-- Task requirements --
(1) In the Brexit comment thread below, which politician does Sue Harris say jumped ship the minute things went wrong?
(2) Please write a continuation of the Brexit comment thread below, picking up after its last sentence.

-- Document text --
○ ○ ○ ○ ○ ○ ○

It seems that most votes are divisive these days--excellent, Hull!

Tue, May 28th, 2019 6:22pm

Author
Reply

Thanks, Mike.

Tue, May 28th, 2019 11:40am

Sue Harris

A good, balanced view, Hully. David Cameron jumped ship the minute the s!!t hit the fan. Not for one second did he expect the outcome, otherwise he would never have put it to the public vote. How stupid some of these politicians are with their flawed perceptions, its all about chasing their own agendas. As you say, a second referendum is to pursue the result they intended to get in first place, never the other way around.. and they call it a democracy, it beggars belief. I seriously wish the country had never been given the vote in the first place. It was like the old saying of setting the cat amongst the pigeons, and boy has it done that. Teresa May's pathetic negotiations ended with a proposed agreement that would have been far worse than staying in as a fully fledged member. Goodness only knows where this monumental political circus will end, the consequences are unthinkable. Milk shake bombs .. whatever next!

Tue, May 28th, 2019 8:27pm

Author
Reply

Over here they had a referendum not so long ago, I'm not sure which treaty it was on, but the results went the opposite way to what they wanted. There followed so many scares, threats of doom, and finally another vote. And it worked for the politicians -- they got what they wanted, but it made a whole joke of the referendum process.
I hate the idea of Brexit, for personal reasons as much as anything else, but I do not believe that they should put it to a second vote. Doing that, after all this time and all the government failures is an insult to the population at large. Cameron took a gamble -- he lost -- and now some kind of resolution will have to be found.

○ ○ ○ ○ ○ ○ ○

-- Data lines --

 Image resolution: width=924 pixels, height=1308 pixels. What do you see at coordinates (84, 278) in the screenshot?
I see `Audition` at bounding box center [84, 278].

○ ○ ○ ○ ○ ○ ○

-- Answers given --
(1) David Cameron

(2)
Tue, May 28th, 2019 1:39pm

AdamCarlton

What do they say? Politics is war by other means? All's fair in love and war? :)

Tue, May 28th, 2019 9:11pm

Author
Reply

I guess there's a lot of truth in those words, Adam.

Tue, May 28th, 2019 2:38pm

moa rider

I've watched the crisis from afar Mama Hullabaloo. I have no opinion on having a rerun, but for the original vote, discounting and hanky panky (which seems to have happened) not enough young voted. My generation would have voted because of old memories and so saw their chance. It probably suits politicians if the voter turnout is poor otherwise they would have found ways to encourage everyone to vote. Usianguke

Wed, May 29th, 2019 3:58am

Author
Reply

Yeah, I just think, from experience over here, that if a referendum delivers an unwanted outcome the politicians go to work on 'Project Fear' and hold another to get their own way. I was not in favor of Brexit, but that is what the referendum came out in favor of. The whole point is to give people the choice over something government was not prepared to decide -- the responsibility then is to stick with the outcome and not to try to manipulate a change.
Thanks for reading, Moa.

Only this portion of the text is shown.